Ce n’est pas innocent que le vieux françois revienne. Dans tout ce qui se délite de nos jours on cherche sans doute un appui solide et quoi de plus solide que la langue avec laquelle on pense ou s’exprime, qui crée notre corps et nos mouvements.
Je suis émerveillé par le travail de François Bon, son projet vidéaste d’aller sur les lieux et lire à haute voix des passages entiers de Pantagruel, Gargantua et tout le tutti. Que Rabelais nous revienne comme il a dû venir à ses contemporains par l’oreille j’imagine est vraiment un soufflet opportun à la parole gelée qui nous submerge. Ce printemps avec les premières vidéos de François refleurit la langue mais pas seulement, on peut l’apercevoir sur les fruitiers, nombreux ici en Isère, dans les cris tombant du ciel, le retour des hirondelles. Et je me dis qu’au lieu d’avoir chacun son Rabelais, faire comme cet autre François bien généreux, le partager aux quatre vents.
voici le lien pour suivre cette formidable aventure ( bien sûr c’est payant et c’est bien normal- mais à différents niveaux de bourse, allez voir )

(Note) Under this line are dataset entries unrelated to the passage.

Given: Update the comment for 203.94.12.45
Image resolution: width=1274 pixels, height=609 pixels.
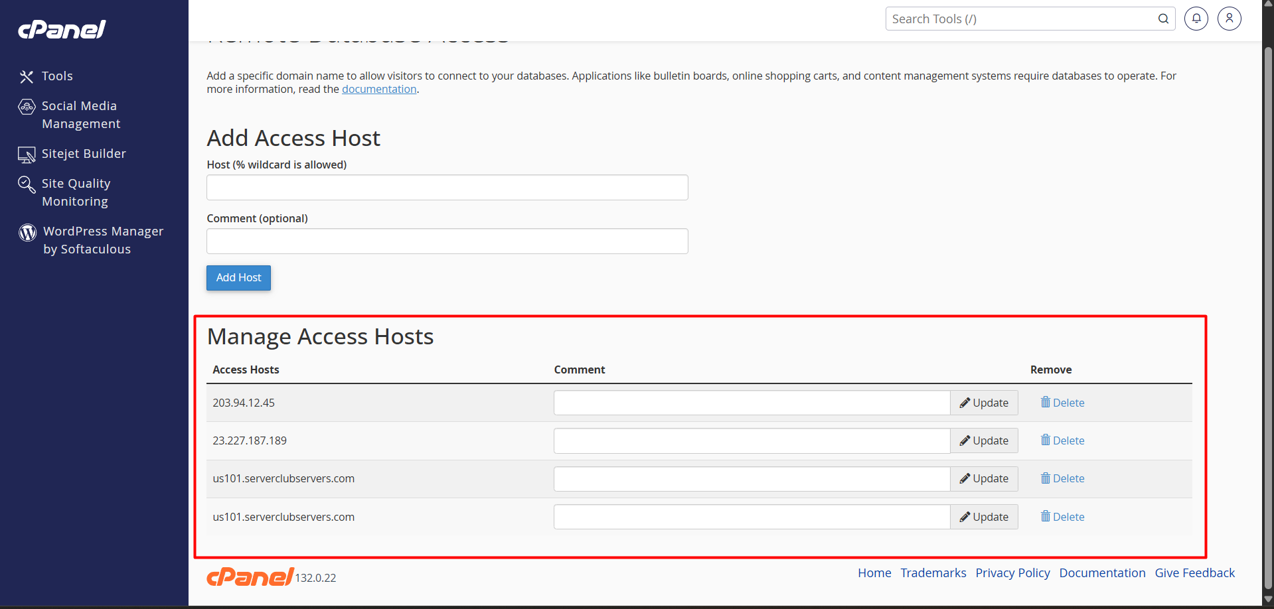Looking at the screenshot, I should click(984, 403).
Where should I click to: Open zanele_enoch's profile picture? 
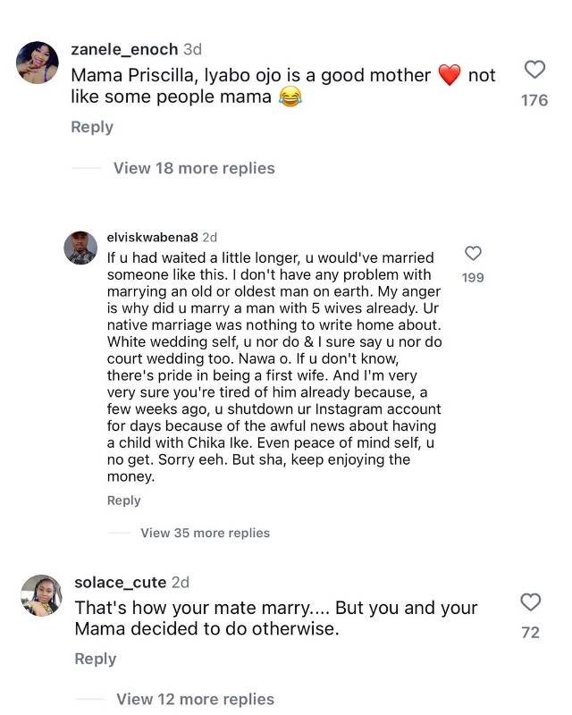[x=38, y=63]
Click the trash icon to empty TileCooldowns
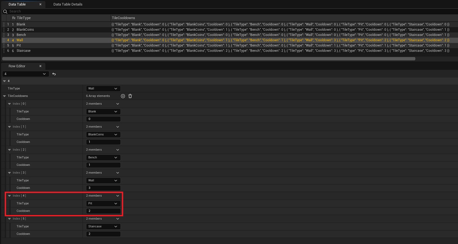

François Bon parle de l’édition Bouquin, du Tout Rabelais, et wouah ! qu’est ce qu’on en apprend ou plutôt comprend !
Cette passion qu’il nous refile, de lien en lien. Au début je me disais, je vais juste y goûter, me dévergondée, juste un peu parce qu’on n’a pas que ça à faire. Mais c’est qu’on y prend goût à l’écouter le François, et surtout à le vivre dans cette langue qui nous devient familière. De passage à Paris, hier, je me suis pris le Tout Rabelais, de chez Bouquins, avec le Pantagruel avant le Gargantua. C’est mon temps qui déborde, il ne sait plus où donner de la tête. Mais c’est tellement bon.